The Australian Office in Taipei has organized an exhibition titled “Old Masters: Australia’s Great Bark Artists” at the National Taiwan Museum. To promote the event, Australian Office in Taipei Representative Gary Cowan wrote an article about Australian and Taiwanese Aborigines having a shared heritage and creating a future together, which was published in the Chinese-language Liberty Times (the sister newspaper of the Taipei Times) on Monday last week.
In the article, Cowan introduces the exhibition’s more than 140 pieces painted with ocher and clay on tree bark. Made between 1948 and 1985, these paintings incorporate patterns, motifs and stories that can be traced back 50,000 years and reflect the religious and cultural stories of the Aborigines living in Arnhem Land in northern Australia.
Although Cowan did not draw a connection between the Aboriginal bark paintings and Taiwan, perhaps due to space limitations, this connection is the focus of the exhibition.
Taiwan’s Aborigines are a branch of Austronesian-speaking peoples, whose origin has always been an unsolved mystery in research on human migration, but the key to the mystery was hidden inside the paper mulberry tree, the main material for making bark cloth.

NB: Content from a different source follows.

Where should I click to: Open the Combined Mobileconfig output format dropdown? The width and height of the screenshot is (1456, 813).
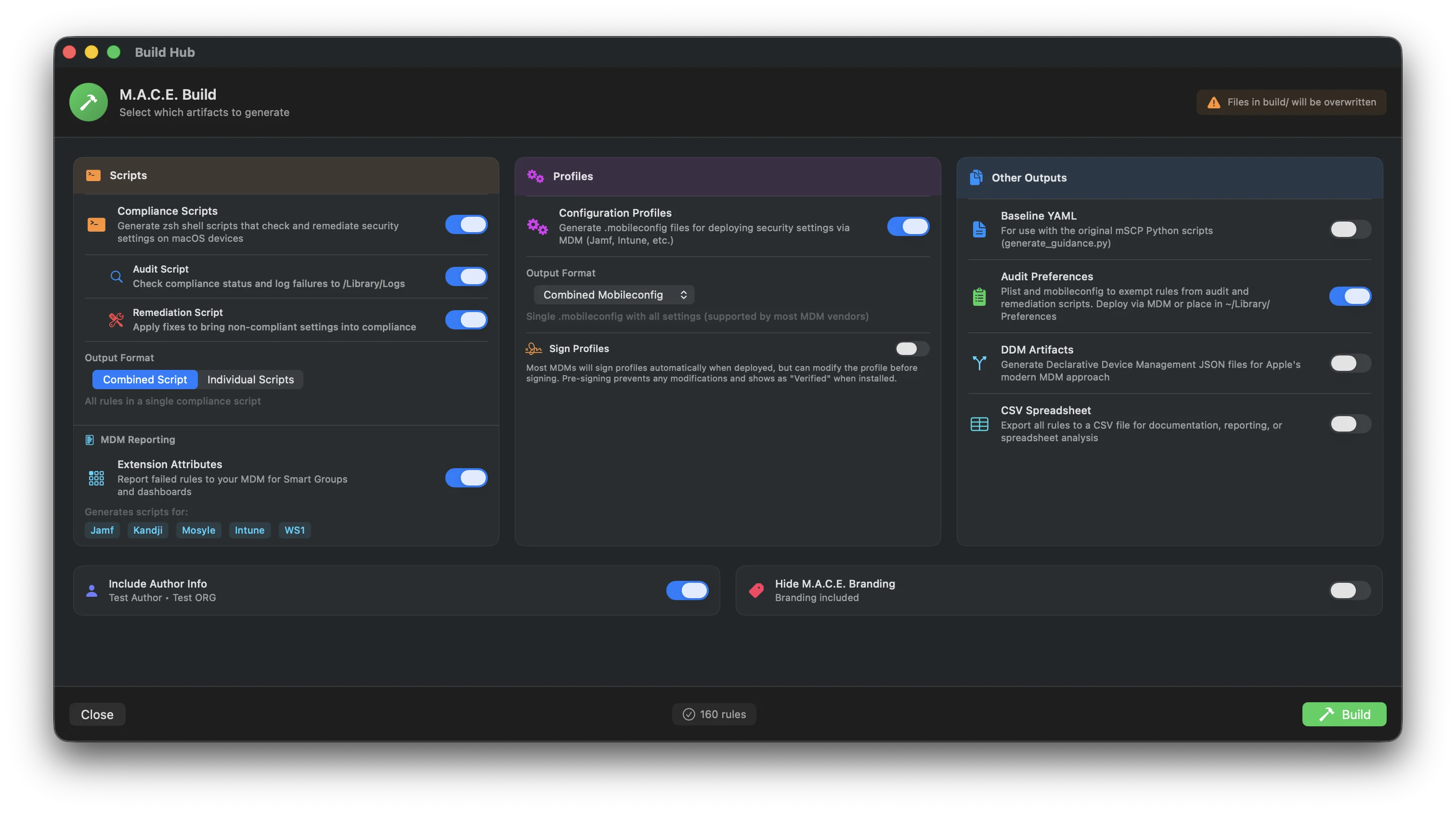614,295
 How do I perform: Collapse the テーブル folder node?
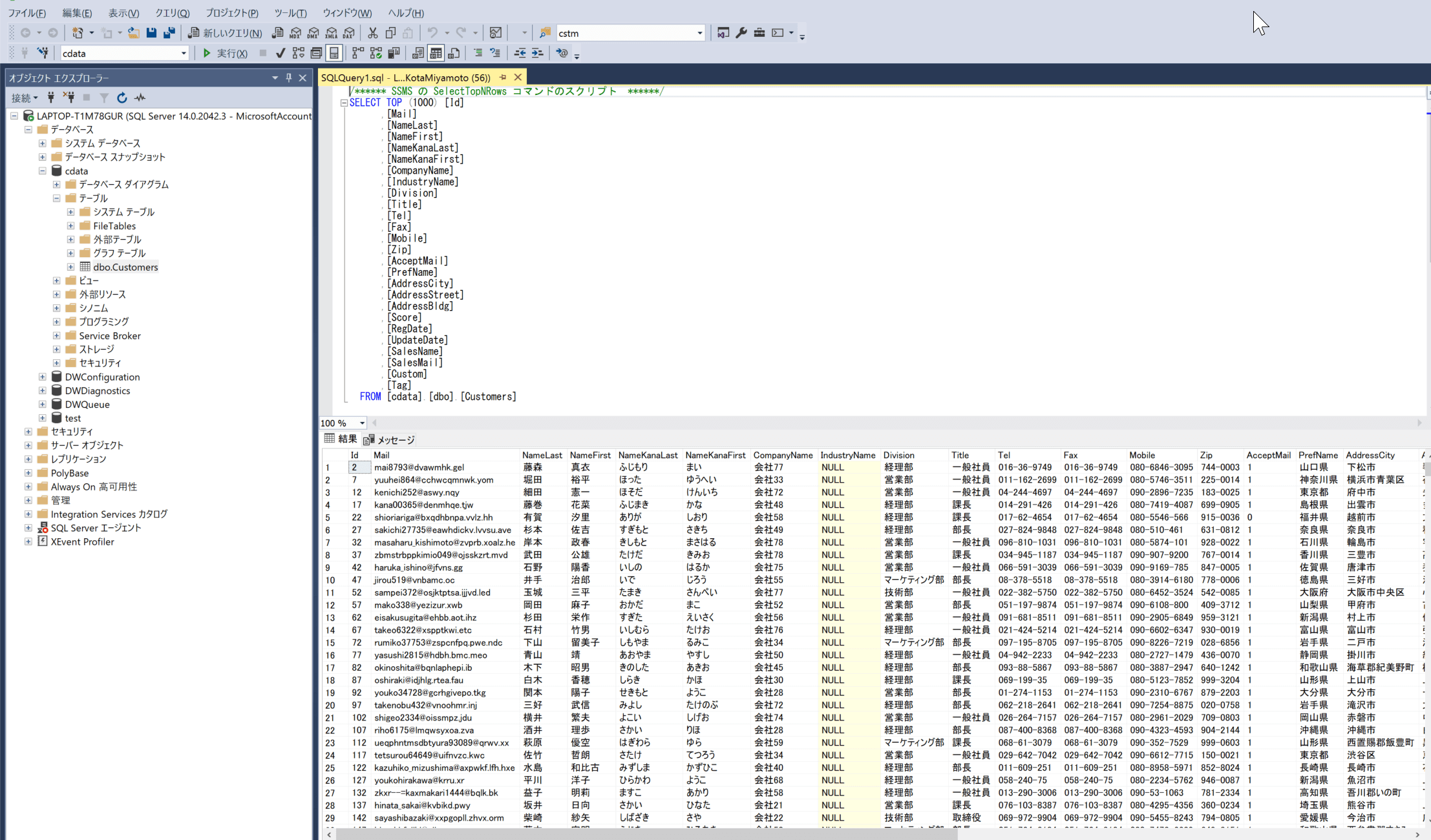57,198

The paper mulberry tree is a species native to subtropical zones, but most of them in Oceania are female and unable to bear fruit alone. The paper mulberry cannot be spread by birds flying away with the seeds or by the wind scattering them. The species is most likely found in Oceania thanks to human migration.
The bark of the tree was often used to make paper and cloth, also known as bark cloth, and was an important resource for Austronesian peoples.
A DNA analysis of paper mulberry trees found in Taiwan, China, Southeast Asia and the South Pacific by an Academia Sinica research team found that the trees used in Austronesian cultures were most likely transported from Taiwan. This groundbreaking research was published in the Proceedings of the National Academy of Sciences of the United States of America and can be found on the journal’s Web site.
The paper mulberry (Broussonetia papyrifera) belongs to the family Moraceae. In Taiwan, the plant is commonly known as the “deer’s tree.”
More than 300 years ago, the Tainan-based Kingdom of Tungning was able to export 120,000 deerskins per year because deer feed on paper mulberry leaves. Domesticated animals such as pigs, cattle, goats and rabbits also forage on the plant.
The tree’s fruit has a fragrant and sweet taste, but it cannot be commercialized because it is too soft and spoils quickly.
Paper mulberry trees also served as an outstanding pioneer plant because of their breadth and adaptability.
The tree can absorb large amounts of airborne dust and sulfur dioxide. Its strong tolerance to dust, as well as quick reproduction and growth, make it a suitable choice for urban greening.
Li Dao-yong is director of the City South Culture and History Studio.